▸ Исходный текст
* * *

У Вас отключён javascript.
В данном режиме, отображение ресурса
браузером не поддерживается

Амальград форум - арабская, персидская, ближневосточная культура

Информация о пользователе

Привет, Гость! Войдите или зарегистрируйтесь.



Махмуд Дервиш

Сообщений 21 страница 29 из 29

21

Скорбим о смерти великого поэта... а чиь это переводы тут, не подскажете?

22

РОДИНА

1.

На пальме меня повесьте —
Я не предам ее.
Эта земля — моя.
Это поле — мое.

Здесь я шлепал по лужам,
Руки грел у огня.
Здесь молоком верблюжьим
Поило детство меня.
Моя родина — не предание
О днях счастливых и грозных.
Она во сне не пригрезится
Ни полем в объятиях полумесяца,
Ни каплями света на розах.
Моя родина — гнев чужака
На тоску, что века
Со взведенным курком — у виска.
Моя родина — это ребенок,
Чьи руки в порыве надежды и храбрости
Тянутся к радости.

* * *

▸ Материалы
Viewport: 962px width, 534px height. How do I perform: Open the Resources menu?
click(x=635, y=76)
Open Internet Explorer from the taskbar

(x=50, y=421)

* * *

▸ Задания
(a) Каким молоком поило детство, согласно стихотворению «Родина» на странице форума о Махмуде Дервише?
(b) Продолжите страницу форума о Махмуде Дервише, дописав стихотворение «Родина» после последней приведенной строки.

▸ Ответы по заданиям
(a) Верблюжьим.

(b)
Она — это ветры, которым тесно в тюрьме.
Она — это ветви, светлые и во тьме,
Старик, что оплакивает пашню и сыновей
У этих вечных ветвей.
Эта земля — мои кожа и кости.
В нее меня бросьте.
Из нее мое сердце с пальмою вместе
Взмоет ввысь, навстречу суровым годам.
На пальме меня повесьте —
Я ее не предам.

2.

Родина!
Железо учит меня
Ярости коршуна и огня,
Нежности оптимиста.
Я не знал, что у нас в крови —
И бури, и свадебный свет любви,
И радость смеется лучисто.
Бросили в камеру, отгородили свет —
Для солнца сердца камеры в мире нет! Где арестантский номер мой на стене, Там колосится пшеница, кивая мне.
Портрет моего убийцы стирает со стен
Тонких женских волос легкая тень.
Родина!
Имя твое я кровью выжег во мгле,
Выгрыз зубами в невозможные дни.
Увидят они лишь огонь на моем челе,
Лишь звон моих цепей услышат они.
И если, распяв на кресте Любви,
Они сожгут меня наконец,
Стану святым
Я, борец.

3.

Есть еще где-то балкон
В мерцающей странной стране,
О которой давно мы забыли,
Есть еще где-то уста,
Что дарят ангелам
Песни и крылья.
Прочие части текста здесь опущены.